Это была книга Эйдона, совсем не новая, если судить по внешнему виду, с потертым во многих местах кожаным переплетом и пожелтевшими страницами.
Мириамель не удержалась от удивленного смеха.
– Вы очень добры, Энваллис. Вы тревожитесь о моей душе? Как видите, у меня есть собственный экземпляр книги, который лежит у меня на коленях.
– О, это не обычный экземпляр, ваше величество, – мой собственный. И вы поймете, почему он особенный, когда его прочитаете. Но, пожалуйста, позаботьтесь о том, чтобы остаться в одиночестве, когда возьмете его в руки, во всяком случае, настолько, насколько возможно для королевы. – Он бросил на нее взгляд, который Мириамель не смогла понять. – А теперь прошу меня простить. Я обращусь в обычном порядке с просьбой об аудиенции, и тогда мы сможем поболтать и посмеяться над всеми, кто вокруг нас и кто, несомненно, заслуживает насмешек.
Когда Энваллис ушел, Мириамель сидела и размышляла о странности его визита.

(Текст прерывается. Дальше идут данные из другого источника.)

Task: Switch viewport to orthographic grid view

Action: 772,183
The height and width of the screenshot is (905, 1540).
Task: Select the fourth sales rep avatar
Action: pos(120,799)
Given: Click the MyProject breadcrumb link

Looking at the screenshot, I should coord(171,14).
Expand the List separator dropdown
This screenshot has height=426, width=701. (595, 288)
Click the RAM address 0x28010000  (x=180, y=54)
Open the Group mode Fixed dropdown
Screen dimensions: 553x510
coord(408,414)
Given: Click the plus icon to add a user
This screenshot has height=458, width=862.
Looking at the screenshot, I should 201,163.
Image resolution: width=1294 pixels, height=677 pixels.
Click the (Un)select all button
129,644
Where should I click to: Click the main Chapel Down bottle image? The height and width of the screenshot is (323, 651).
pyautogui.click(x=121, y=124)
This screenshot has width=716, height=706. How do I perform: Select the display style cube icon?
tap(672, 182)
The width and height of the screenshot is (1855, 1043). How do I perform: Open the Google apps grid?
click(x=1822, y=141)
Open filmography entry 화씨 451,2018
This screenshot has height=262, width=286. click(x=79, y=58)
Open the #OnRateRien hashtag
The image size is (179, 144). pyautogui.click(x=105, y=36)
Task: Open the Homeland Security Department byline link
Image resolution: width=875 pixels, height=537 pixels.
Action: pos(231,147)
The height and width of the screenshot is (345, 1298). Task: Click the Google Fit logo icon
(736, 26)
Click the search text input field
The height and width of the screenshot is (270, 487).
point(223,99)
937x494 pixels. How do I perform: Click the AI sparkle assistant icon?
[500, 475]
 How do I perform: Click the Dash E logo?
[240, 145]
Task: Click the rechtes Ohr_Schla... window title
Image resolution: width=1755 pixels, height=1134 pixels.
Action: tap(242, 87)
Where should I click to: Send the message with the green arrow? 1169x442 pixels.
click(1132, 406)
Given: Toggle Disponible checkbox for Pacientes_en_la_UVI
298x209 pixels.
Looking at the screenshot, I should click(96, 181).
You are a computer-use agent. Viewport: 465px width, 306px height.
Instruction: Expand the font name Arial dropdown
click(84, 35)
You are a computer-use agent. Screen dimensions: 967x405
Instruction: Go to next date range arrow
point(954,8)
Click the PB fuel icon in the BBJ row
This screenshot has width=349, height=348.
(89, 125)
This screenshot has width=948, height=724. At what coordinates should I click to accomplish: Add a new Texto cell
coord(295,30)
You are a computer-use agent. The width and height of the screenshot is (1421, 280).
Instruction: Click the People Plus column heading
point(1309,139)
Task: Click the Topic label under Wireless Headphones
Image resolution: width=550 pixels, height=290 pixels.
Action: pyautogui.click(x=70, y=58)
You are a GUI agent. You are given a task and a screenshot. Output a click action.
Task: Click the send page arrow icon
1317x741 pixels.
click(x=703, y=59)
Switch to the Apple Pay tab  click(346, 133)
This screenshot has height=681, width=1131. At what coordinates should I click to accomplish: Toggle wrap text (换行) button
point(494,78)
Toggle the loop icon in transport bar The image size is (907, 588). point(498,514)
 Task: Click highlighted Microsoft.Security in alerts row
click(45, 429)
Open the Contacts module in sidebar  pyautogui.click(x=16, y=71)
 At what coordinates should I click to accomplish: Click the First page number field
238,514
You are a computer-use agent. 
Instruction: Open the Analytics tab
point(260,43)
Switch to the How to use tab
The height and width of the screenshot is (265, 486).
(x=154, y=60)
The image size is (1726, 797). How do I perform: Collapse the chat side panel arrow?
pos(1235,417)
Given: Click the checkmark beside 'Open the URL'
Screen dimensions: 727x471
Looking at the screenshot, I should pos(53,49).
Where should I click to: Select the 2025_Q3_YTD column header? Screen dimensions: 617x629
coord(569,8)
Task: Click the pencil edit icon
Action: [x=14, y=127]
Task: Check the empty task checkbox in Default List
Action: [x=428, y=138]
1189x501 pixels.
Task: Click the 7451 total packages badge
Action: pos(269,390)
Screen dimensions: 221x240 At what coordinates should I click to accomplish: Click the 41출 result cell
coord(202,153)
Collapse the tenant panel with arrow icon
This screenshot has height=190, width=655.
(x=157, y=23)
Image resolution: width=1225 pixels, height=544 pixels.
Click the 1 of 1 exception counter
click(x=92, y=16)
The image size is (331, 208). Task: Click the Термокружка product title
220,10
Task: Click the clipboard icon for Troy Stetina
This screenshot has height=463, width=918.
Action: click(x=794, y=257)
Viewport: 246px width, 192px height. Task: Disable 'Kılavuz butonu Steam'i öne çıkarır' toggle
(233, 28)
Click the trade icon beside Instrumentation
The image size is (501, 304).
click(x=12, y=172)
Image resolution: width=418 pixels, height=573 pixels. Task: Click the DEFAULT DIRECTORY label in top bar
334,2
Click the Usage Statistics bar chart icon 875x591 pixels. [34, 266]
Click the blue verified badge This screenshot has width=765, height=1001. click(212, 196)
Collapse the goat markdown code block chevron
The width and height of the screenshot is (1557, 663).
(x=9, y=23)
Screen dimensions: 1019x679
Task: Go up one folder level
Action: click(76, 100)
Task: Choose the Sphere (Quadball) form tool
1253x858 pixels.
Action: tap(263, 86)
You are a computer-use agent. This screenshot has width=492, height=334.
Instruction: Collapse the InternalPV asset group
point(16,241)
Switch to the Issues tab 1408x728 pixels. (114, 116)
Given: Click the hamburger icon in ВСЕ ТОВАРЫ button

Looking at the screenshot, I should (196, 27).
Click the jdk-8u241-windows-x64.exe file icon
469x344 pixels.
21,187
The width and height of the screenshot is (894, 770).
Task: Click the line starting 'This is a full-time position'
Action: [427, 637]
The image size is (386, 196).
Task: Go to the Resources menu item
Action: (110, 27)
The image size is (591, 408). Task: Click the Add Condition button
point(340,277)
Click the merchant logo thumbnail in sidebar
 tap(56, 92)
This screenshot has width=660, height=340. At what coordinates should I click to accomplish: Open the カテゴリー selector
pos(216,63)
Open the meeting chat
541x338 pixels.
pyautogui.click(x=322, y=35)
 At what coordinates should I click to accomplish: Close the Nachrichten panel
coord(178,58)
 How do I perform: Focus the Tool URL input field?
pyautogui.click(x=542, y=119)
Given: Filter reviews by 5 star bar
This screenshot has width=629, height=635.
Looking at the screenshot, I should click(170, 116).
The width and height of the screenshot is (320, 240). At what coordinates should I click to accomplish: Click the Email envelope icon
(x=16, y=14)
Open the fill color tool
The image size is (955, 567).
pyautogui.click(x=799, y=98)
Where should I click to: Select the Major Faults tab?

Она взяла книгу и открыла ее, но не смогла понять, что в ней такого особенного. Наконец, пролистав несколько страниц, Мири обнаружила сложенный кусок пергамента, жесткого и нового.
Послание не было подписано и оказалось коротким.
«Вы приглашены в главный зал Гильдии Смотрящих на Море». Далее стояли дата и время – завтра, в полдень. «Захватите с собой столько стражников и придворных, сколько пожелаете для собственного спокойствия и безо- пасности. Все будет готово для встречи».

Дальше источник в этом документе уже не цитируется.